あのじけん ー灰東愛生ー
「はぁぁ……早く来すぎちゃったかなぁー」
私は学校近くの公園で、旬くんを待っていた。
私たちは学校が終わると、いつも同じバスに乗って家に帰る。旬くんと私は家が近くて、いつも登下校は一緒。テスト期間になるとたまにお互いの家に行ったりして、一緒に勉強したりする。
でも、今日はいつもと違う。旬くんが同じクラスの子に用事があるらしくて、今日は一緒に帰れないと言われてしまった。
旬くんは「先に帰ってて」って言ってたけど、私は正門が見えるこの詩日都公園で旬くんを待っている。
「はぁ、もう6時かぁ……」
公園の時計を見て、ため息をついた。空がちょっと暗くなってきた。立っているのが疲れてきたけど、周りにはベンチがない。
ここを離れたら正門が見えないしなぁ……
「もー、旬くん何してるんだろ~……もう帰っちゃおっかなぁ……」
公園の出入り口に行こうと振り返ったそのとき、目の前に私よりも少し大きい茶色の動物がいた。
「……! ぁ……」
突然のことに驚いて、声が出ない。
とにかく逃げないと……
私は逃げようとする。でもなぜか足が思うように動かない。ギチギチと足が震えながら後ろへ下がったことで、右足をひねって転んでしまった。
「ハァ……ダァルァァ!」
茶色い動物が近寄ってくる。
「……! た……た……」
怖くてまだ声がでない。
もうだめかもと思い、目をつむった。
でも、なかなか痛みは来なかった。
おそるおそる目を開けるとそこには、金色?の人が大きな剣でその生き物から私を守ってくれていた。
私はほっとしたのか、そのまま気を失って倒れてしまった。
「というわけなんです」
「なるほどね、話してくれてありがとう。嫌なこと思い出させちゃってごめんね?」
ベッドの横で、安城さんが話を聞いてくれている。
今日は安城さんと潮田さんという人が私のところにわざわざ来てくれていた。
なんでも、私がノゲムに襲われた事件のことについて、旬くんが探偵の人に依頼して、それに安城さんたちは協力してくれてくださっているらしい。
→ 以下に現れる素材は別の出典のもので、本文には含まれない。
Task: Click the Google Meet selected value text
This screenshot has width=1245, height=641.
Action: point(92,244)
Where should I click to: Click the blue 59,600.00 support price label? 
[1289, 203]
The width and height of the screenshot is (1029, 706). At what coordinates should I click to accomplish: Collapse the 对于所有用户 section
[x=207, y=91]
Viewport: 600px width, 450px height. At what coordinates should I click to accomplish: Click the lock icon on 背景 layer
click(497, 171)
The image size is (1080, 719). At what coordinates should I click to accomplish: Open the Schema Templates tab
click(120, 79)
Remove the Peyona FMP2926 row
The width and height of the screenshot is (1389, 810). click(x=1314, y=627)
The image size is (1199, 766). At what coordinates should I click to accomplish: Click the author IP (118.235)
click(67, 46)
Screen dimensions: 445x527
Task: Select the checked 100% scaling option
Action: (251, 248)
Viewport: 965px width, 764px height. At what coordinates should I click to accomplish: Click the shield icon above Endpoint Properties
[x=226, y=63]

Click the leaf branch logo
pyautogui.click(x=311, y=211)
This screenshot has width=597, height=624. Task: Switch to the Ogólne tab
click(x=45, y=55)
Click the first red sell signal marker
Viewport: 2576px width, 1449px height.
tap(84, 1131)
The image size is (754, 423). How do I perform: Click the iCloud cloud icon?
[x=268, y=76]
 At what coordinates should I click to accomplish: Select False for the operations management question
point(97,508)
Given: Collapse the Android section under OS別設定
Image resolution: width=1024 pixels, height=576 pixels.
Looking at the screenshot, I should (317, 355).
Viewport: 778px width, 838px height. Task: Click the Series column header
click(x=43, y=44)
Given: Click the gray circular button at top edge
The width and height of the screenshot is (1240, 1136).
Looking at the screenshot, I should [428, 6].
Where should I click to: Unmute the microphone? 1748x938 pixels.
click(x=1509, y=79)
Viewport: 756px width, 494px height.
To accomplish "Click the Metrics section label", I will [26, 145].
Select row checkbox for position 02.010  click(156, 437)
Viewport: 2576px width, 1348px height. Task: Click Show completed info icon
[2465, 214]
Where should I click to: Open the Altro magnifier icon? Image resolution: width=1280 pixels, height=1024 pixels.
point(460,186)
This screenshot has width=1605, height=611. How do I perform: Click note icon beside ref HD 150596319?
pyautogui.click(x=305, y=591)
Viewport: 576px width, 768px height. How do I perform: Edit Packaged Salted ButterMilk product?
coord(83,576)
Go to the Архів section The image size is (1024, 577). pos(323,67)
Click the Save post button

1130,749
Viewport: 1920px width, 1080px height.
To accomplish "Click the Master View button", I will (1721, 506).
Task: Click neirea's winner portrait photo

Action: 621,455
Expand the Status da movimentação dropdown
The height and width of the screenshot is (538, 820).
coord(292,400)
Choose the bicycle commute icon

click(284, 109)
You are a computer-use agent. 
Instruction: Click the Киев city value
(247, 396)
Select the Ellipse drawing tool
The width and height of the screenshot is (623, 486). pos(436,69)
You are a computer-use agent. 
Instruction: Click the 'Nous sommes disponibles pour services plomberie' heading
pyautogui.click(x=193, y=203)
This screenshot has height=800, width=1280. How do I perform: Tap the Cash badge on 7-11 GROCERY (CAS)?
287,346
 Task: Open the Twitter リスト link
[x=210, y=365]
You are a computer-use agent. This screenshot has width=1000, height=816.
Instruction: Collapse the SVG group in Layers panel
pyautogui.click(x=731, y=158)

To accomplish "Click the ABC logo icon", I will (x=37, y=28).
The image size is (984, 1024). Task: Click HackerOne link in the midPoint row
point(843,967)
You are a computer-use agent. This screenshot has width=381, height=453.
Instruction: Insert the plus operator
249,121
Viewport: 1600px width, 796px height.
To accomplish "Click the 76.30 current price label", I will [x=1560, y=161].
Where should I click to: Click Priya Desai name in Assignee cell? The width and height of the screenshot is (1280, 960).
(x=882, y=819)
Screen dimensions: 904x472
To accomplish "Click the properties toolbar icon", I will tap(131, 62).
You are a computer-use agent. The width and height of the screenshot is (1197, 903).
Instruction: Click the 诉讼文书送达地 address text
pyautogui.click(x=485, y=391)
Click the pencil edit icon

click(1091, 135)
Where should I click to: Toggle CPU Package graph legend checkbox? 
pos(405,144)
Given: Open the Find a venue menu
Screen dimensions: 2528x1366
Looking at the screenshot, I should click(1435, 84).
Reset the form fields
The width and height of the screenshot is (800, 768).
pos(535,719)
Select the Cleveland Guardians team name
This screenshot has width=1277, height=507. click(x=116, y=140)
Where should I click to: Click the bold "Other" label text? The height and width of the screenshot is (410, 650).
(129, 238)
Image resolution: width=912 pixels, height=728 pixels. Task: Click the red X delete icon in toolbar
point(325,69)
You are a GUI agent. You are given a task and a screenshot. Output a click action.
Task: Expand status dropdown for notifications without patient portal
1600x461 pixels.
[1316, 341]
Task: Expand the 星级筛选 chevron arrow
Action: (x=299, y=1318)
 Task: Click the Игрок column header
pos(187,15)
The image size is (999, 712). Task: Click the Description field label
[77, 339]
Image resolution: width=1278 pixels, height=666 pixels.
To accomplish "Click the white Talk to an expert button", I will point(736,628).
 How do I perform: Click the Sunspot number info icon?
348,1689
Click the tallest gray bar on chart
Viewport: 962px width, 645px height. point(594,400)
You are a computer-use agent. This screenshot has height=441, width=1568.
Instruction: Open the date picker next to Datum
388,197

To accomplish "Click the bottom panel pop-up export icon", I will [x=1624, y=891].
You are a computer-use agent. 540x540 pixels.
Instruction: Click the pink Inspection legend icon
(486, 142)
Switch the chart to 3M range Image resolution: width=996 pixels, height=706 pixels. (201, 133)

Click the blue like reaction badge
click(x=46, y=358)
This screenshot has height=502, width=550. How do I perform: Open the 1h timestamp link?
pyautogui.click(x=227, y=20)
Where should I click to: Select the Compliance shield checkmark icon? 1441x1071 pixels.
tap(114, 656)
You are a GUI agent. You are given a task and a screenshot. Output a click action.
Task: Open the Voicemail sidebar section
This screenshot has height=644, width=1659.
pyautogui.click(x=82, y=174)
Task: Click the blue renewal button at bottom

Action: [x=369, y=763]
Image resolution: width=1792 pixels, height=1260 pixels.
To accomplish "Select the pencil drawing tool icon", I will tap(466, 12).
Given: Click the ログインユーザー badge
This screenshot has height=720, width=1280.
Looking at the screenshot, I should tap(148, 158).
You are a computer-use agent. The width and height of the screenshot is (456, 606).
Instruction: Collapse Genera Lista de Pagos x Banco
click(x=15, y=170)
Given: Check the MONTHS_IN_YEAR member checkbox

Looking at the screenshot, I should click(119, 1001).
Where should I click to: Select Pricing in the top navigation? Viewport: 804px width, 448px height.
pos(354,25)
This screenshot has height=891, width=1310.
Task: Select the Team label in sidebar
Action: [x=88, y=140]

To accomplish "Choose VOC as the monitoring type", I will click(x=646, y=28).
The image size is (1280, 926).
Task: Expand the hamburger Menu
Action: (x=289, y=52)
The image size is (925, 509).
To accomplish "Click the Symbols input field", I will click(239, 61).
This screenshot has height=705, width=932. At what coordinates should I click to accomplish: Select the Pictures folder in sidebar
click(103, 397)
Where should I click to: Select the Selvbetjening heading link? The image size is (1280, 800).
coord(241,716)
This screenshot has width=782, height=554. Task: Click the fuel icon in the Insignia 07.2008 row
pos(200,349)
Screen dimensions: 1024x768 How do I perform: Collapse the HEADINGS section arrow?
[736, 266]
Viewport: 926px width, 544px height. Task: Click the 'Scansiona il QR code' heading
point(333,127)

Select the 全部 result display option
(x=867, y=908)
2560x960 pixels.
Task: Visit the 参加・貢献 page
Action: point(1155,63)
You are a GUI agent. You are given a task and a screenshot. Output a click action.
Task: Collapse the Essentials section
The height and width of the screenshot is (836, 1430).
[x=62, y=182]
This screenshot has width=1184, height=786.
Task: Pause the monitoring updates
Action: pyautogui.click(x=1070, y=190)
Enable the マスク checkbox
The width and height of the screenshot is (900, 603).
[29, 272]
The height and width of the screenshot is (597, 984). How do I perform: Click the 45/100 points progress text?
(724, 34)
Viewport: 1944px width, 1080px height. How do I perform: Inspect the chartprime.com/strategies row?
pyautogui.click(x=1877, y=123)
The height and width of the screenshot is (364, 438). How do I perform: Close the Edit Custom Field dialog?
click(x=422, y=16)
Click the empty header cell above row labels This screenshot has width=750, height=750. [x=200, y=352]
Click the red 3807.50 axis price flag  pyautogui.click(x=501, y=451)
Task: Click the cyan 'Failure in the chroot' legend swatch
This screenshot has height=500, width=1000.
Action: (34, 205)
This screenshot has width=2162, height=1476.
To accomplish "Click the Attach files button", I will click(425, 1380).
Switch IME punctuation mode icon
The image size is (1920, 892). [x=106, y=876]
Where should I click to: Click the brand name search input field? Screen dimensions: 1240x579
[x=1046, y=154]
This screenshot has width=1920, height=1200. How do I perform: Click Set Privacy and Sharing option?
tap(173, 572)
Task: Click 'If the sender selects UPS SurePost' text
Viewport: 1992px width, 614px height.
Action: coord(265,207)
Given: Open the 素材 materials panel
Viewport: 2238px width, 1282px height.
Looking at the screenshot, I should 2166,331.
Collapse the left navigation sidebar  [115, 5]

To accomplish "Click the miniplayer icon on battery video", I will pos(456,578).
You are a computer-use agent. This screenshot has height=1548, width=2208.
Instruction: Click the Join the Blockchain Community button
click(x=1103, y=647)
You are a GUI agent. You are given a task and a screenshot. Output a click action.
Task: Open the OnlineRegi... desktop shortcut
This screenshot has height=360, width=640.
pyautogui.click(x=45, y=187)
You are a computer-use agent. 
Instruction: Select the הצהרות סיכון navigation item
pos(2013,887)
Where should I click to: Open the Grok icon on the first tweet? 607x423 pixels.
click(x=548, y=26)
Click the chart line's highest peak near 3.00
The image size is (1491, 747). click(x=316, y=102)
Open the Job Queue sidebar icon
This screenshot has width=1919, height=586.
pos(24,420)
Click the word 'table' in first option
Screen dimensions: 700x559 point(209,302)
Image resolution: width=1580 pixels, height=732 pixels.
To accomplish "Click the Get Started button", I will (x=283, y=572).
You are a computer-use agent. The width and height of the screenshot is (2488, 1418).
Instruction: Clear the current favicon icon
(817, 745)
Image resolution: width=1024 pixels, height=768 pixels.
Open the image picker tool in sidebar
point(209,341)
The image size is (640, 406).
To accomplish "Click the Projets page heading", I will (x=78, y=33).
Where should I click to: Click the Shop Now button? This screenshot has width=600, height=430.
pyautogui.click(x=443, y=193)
旬くんが私のために動いてくれていると思うと、なんだか、ふわふわした気持ちになる。
「いえいえ! 全然大丈夫です。この話はもう既にお医者さんと看護師さん、あと旬くんにも話したので。」
「あ、そっか……」
安城さんはその優しい表情を変えずに少し悩むようにメモをじっと見ている。
潮田さんは何か考えごとをしてるのか、窓の方を見てぼーっとしている。
「あの、聞きたいことがあれば、なんでも質問していいですよ?」
私は、安城さんたちが遠慮していると思った。
小さい頃から、色々と遠慮されてきたから、そういうのはちょっと苦手で……できればもうちょっと軽く接してほしいなぁって思う。
「あ……ごめんね? 別に、遠慮してるわけじゃなくてね? 少しこの事件が難しいなぁって思ってて……大翔、なんか聞きたいことあったりする?」
安城さんは潮田さんの方を見る。しかしそんな潮田さんは未だ相変わらずぼーっとしていた。
「ちょっと大翔、聞いてる?」
安城さんが潮田さんの顔の前で手を振る。
「うん? あ、ごめんごめん。俺は……特に何もないかな。愛生ちゃんの話が具体的だったおかげだよ」
「ごめんねぇ愛生ちゃん。この人ちょっとずれてるところがあるから」
安城さんが潮田さんに指を差しながら苦笑いする。
「ちょっと! ずれてるってなんだよ~!」
少し静かな空気だったけど、2人の笑いで楽しい空気に変わった。
やっぱり私はこういうのが好きだなー。誰かが笑ってると、こっちも笑いたくなるし、心がふわふわして、すごく嬉しい気持ちになる。
「じゃあね! また来るよ」
安城さんたちが私に手を振りながらドアを閉めた。
はぁ楽しかった!
ベッドに1人でいると、公園での事件や、小さい頃の火事を思い出して、難しいことを考えちゃう。そうなるとなんだかどんよりした気持ちになる。やっぱり、誰かと楽しくおしゃべりすれば難しいことも忘れられる。
窓の外を見ると、空は青く、元気に飛び回る雀がいくつも見える。
そんな景色を見ていたら、心と体が暖かくなってきて、なんだか眠くなってきた。